-- START OF Exercise materials --
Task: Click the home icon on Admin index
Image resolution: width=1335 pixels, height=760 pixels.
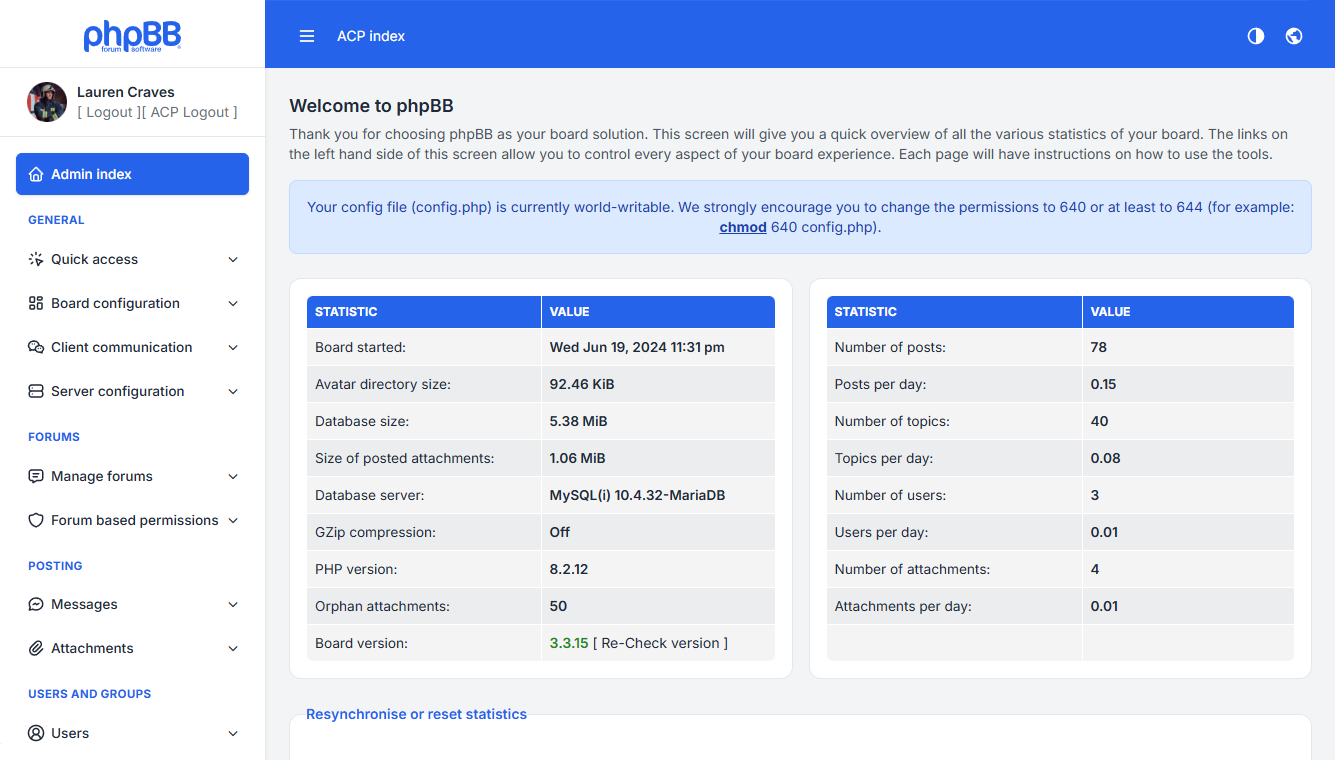Action: (x=36, y=174)
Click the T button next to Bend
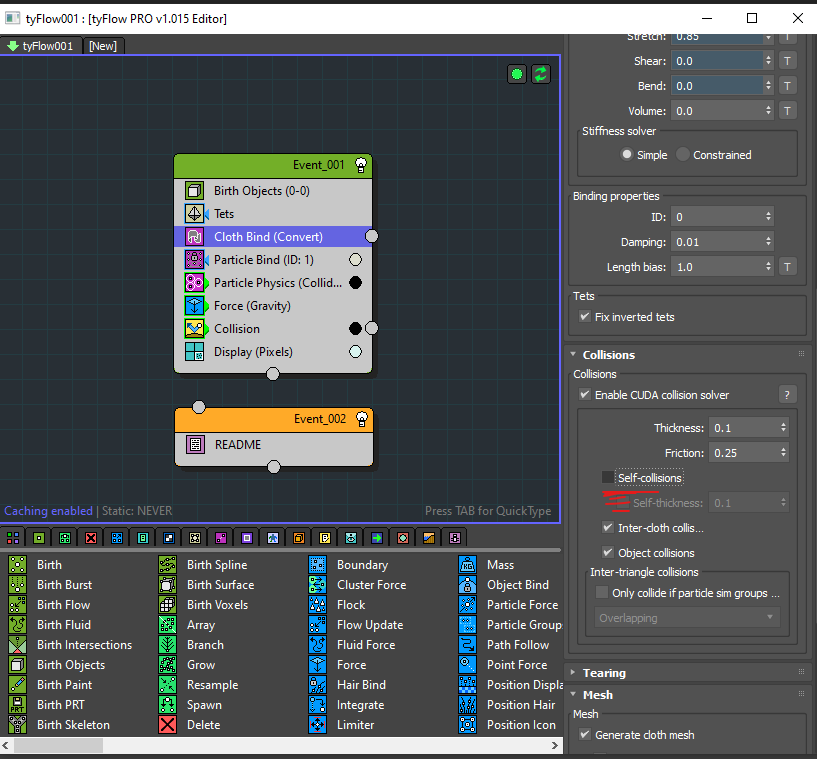Image resolution: width=817 pixels, height=759 pixels. tap(787, 86)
-- END OF Exercise materials --
_Prompt_
Please convert each line of the material above into a JSON list of strings, one string per line, skipping blank lines and leaving out the pictures.

_Answer for the task_
[
  "Task: Click the home icon on Admin index",
  "Image resolution: width=1335 pixels, height=760 pixels.",
  "Action: (x=36, y=174)",
  "Click the T button next to Bend",
  "Image resolution: width=817 pixels, height=759 pixels. tap(787, 86)"
]